[REQUIRED ACTION]: Each line in the material below, starting at the one with "Where should I" and ending at the one with "Given: Open Advanced options", is to be reproduced exactly; no picture is to be copied.

[GIVEN INFORMATION]:

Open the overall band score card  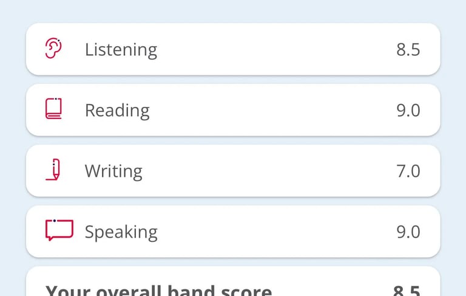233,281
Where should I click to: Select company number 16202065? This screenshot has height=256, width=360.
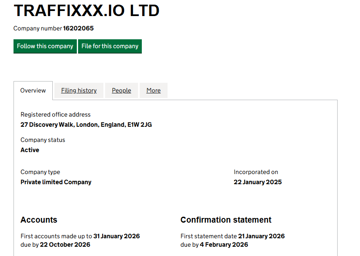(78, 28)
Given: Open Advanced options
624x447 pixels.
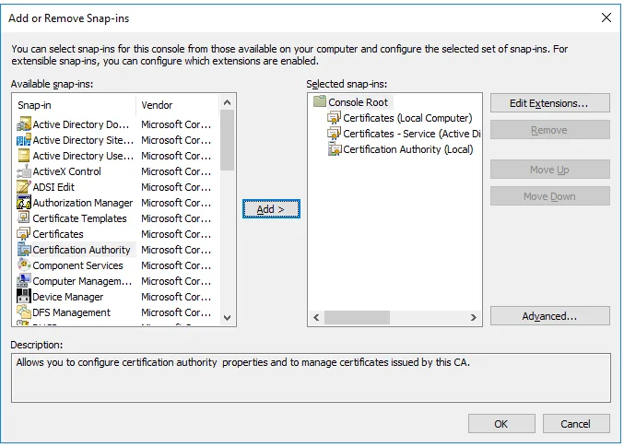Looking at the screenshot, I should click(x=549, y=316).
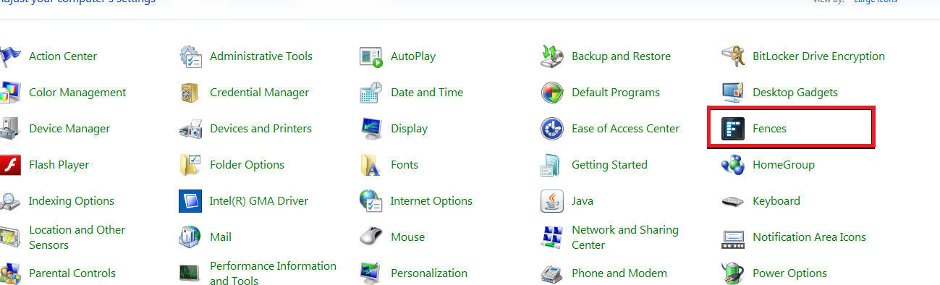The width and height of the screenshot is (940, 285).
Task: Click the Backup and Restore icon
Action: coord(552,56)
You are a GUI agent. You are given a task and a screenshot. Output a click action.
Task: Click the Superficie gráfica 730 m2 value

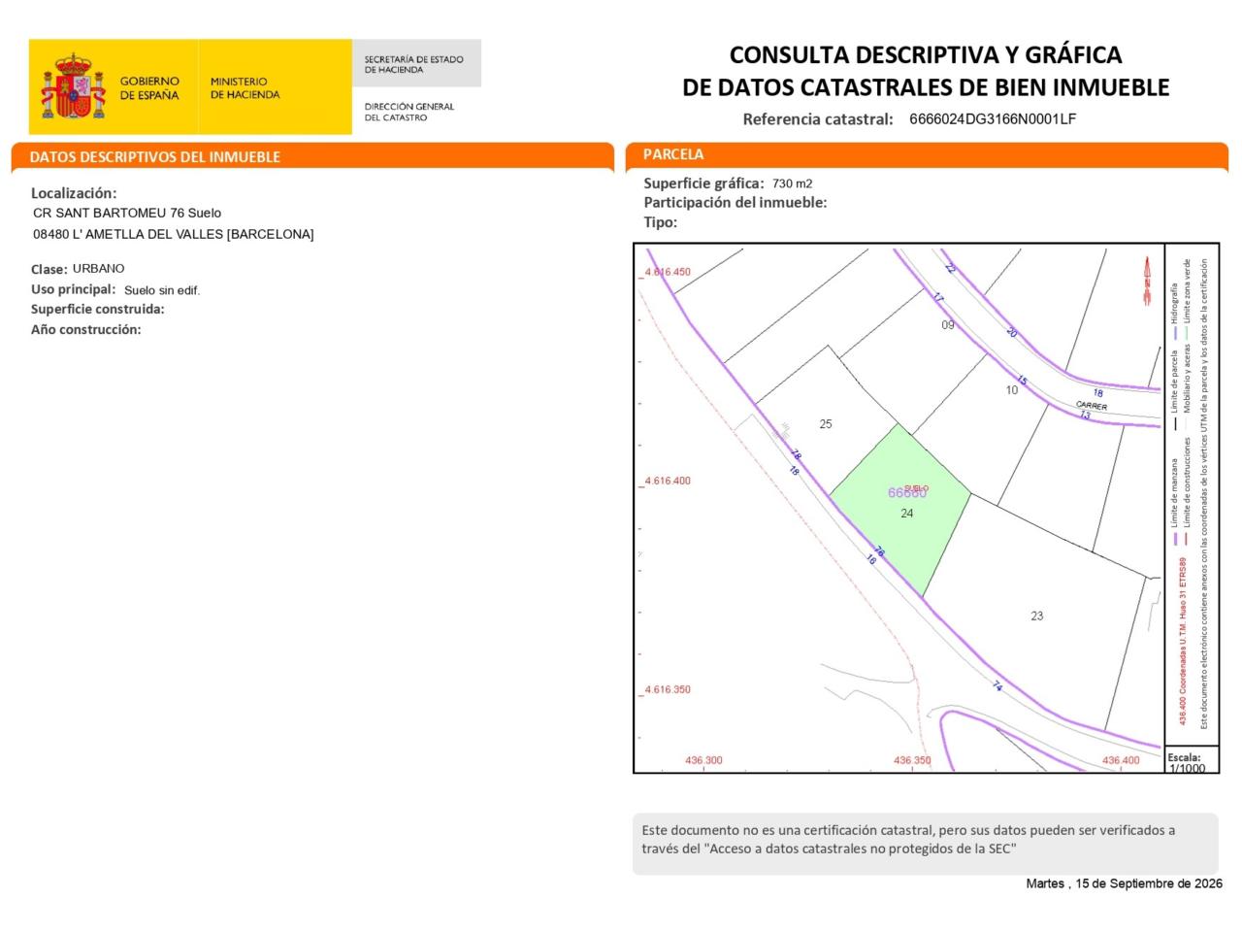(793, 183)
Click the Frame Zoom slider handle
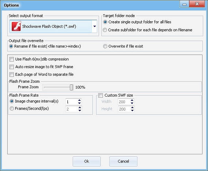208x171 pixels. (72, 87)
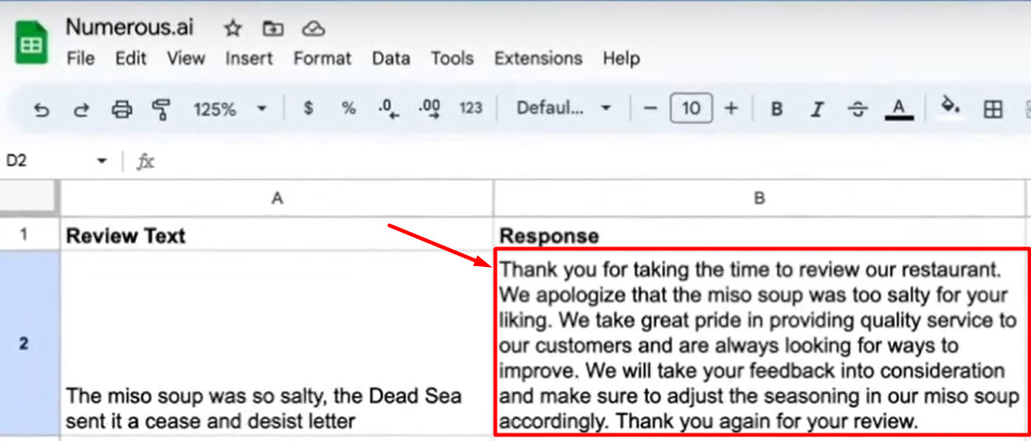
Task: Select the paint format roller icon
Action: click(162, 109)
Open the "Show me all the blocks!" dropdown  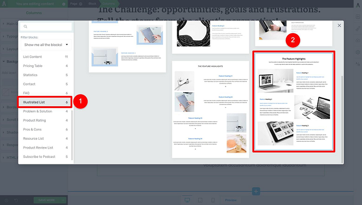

...

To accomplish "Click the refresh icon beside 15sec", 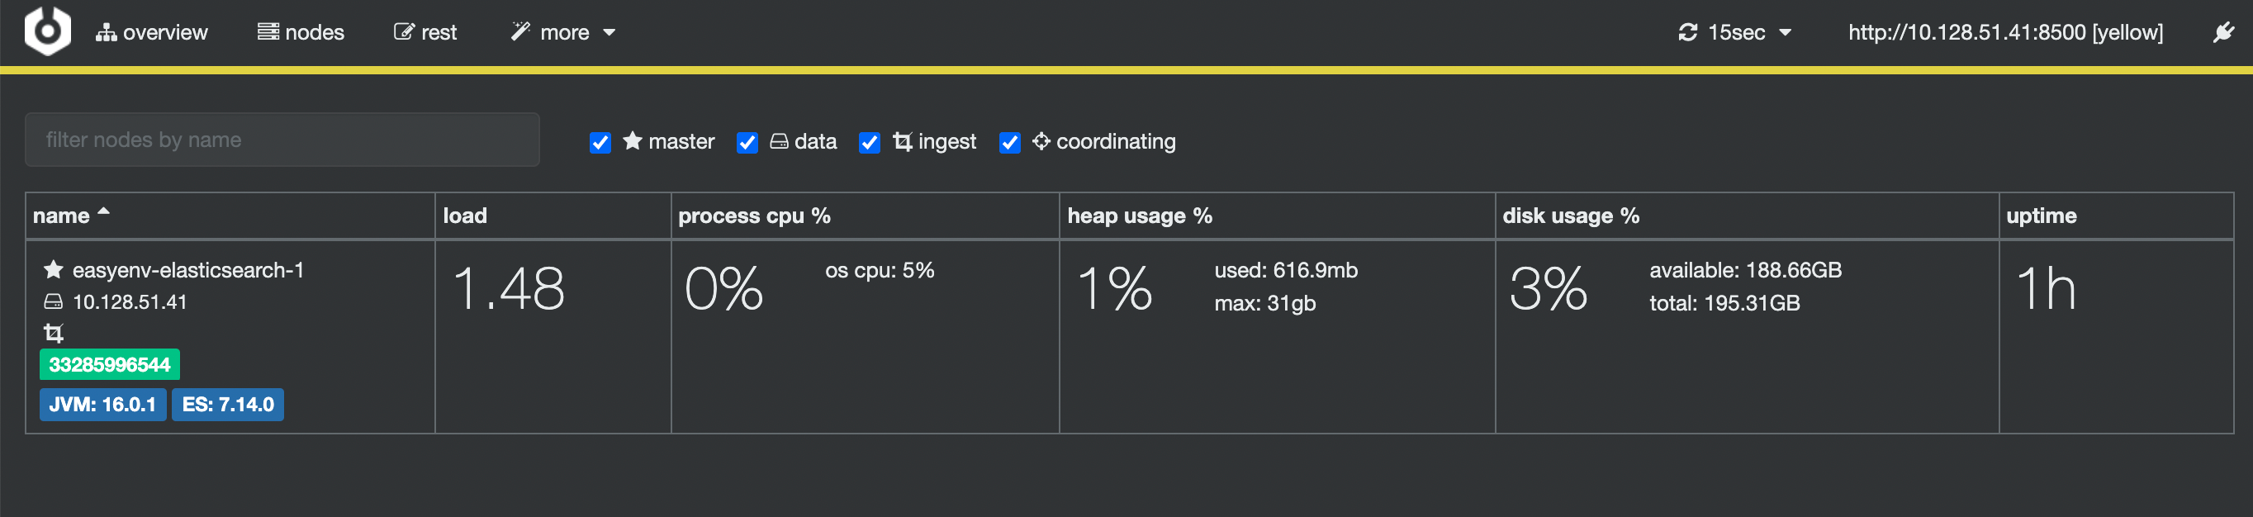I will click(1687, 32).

[EXPECTED OUTPUT]:
Where should I click to: Select company number 16202065? This screenshot has height=256, width=360.
(78, 28)
Given: Open Advanced options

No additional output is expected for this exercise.